11th Annual Conference of the International Speech Communication Association

Makuhari, Chiba, Japan
September 26-30. 2010

Voice Activity Detection in a Reguarized Reproducing Kernel Hilbert Space

Xugang Lu (1), Masashi Unoki (2), Ryosuke Isotani (1), Hisashi Kawai (1), Satoshi Nakamura (1)

(1) NICT, Japan
(2) JAIST, Japan

Traditional Voice activity detection (VAD) algorithms are applied in a linear transformed space without any constraint.

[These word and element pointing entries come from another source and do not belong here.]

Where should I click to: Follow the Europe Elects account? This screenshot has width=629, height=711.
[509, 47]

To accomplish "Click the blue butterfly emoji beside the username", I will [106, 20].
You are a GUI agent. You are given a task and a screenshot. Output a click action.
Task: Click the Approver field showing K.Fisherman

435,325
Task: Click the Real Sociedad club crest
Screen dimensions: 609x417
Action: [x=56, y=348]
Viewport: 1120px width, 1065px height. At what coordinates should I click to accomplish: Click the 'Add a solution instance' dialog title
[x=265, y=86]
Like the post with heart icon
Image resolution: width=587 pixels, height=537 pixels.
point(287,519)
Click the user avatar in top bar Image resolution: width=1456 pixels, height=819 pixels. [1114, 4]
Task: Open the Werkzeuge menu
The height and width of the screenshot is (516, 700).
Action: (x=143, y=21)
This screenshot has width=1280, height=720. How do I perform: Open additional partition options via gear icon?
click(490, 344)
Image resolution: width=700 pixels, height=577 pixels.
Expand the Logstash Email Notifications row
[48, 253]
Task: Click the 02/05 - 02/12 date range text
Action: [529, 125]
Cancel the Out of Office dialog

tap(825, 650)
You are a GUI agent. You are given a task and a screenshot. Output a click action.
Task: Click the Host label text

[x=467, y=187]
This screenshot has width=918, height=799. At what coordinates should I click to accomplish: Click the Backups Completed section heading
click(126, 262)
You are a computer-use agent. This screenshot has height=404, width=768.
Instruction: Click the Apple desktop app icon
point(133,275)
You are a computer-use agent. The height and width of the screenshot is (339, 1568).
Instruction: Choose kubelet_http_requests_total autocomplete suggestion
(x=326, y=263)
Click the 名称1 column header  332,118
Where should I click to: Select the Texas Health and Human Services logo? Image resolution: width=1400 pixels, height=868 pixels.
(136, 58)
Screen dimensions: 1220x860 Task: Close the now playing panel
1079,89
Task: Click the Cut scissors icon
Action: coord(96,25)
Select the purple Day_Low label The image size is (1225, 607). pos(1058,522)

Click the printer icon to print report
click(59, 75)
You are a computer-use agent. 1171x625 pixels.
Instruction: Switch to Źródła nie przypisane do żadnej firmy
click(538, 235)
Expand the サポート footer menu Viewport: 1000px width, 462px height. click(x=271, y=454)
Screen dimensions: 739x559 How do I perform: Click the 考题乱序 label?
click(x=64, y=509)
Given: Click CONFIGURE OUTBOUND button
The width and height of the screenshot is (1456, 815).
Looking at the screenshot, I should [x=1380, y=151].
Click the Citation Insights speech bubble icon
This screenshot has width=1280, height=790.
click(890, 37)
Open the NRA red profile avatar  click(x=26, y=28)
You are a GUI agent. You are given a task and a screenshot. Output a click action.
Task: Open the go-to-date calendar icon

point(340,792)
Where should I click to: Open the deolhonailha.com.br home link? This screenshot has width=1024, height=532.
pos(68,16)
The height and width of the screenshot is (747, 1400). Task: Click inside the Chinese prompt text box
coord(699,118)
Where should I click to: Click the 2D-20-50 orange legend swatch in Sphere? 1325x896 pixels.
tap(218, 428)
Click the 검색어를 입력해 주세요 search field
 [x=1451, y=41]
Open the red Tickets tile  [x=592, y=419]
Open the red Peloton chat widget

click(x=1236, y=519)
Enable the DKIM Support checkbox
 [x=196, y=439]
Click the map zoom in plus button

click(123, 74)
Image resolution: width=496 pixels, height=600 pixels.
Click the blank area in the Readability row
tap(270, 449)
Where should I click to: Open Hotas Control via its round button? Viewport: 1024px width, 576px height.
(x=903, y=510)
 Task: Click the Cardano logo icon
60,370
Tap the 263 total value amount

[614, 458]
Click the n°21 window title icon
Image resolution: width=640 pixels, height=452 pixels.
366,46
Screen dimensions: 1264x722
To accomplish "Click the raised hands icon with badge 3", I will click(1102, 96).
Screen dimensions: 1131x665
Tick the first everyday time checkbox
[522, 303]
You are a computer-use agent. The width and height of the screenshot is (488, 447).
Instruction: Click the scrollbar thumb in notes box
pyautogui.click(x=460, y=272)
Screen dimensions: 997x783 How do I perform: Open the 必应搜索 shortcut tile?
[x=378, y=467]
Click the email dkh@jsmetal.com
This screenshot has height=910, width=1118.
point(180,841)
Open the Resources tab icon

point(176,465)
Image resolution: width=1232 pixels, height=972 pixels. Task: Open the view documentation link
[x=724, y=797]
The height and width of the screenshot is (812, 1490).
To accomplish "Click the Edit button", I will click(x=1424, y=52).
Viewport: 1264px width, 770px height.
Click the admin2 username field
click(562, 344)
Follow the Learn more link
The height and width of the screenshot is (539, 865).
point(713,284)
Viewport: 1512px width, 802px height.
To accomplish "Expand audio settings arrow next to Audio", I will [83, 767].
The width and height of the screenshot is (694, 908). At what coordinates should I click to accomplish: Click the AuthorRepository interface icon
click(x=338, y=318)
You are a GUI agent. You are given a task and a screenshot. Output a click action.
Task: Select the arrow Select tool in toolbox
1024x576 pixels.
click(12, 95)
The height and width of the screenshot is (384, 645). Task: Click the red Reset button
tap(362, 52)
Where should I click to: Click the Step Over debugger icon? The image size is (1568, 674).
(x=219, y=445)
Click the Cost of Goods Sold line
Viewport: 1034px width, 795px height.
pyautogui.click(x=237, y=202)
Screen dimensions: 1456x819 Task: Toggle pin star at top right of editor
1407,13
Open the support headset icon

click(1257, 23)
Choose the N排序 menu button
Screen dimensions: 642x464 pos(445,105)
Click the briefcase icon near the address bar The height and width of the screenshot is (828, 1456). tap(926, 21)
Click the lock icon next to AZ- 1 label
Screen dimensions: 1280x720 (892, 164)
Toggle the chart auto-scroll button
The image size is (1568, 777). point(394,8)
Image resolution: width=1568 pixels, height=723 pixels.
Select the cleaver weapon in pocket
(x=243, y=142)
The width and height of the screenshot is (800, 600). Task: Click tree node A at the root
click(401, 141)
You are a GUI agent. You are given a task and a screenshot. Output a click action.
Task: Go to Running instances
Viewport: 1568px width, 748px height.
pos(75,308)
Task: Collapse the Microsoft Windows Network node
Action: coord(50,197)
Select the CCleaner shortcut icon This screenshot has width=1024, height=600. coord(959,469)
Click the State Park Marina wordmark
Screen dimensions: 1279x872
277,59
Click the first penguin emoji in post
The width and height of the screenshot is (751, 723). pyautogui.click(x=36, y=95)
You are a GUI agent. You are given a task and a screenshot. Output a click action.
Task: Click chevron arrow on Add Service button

As a result, the VAD algorithms are not robust to noise interference. Considering the special characteristics of speech, we proposed a new speech feature extraction method by giving constraints on the processing space as a reproducing kernel Hilbert space (RKHS). In the RKHS, we regarded the speech estimation as a functional approximation problem. Under this framework, we could incorporate the nonlinear mapping functions in the approximation implicitly via a kernel function. The approximation function could capture the nonlinear and high-order statistical regularities of the speech. Our VAD algorithm is designed on the basis of the power energy in this regularized RKHS. Compared with a baseline and G.729B VAD algorithms, experimental results showed the promising advantages of our proposed algorithm.

Full Paper

Bibliographic reference.  Lu, Xugang / Unoki, Masashi / Isotani, Ryosuke / Kawai, Hisashi / Nakamura, Satoshi (2010): "Voice activity detection in a reguarized reproducing kernel hilbert space", In INTERSPEECH-2010, 3086-3089.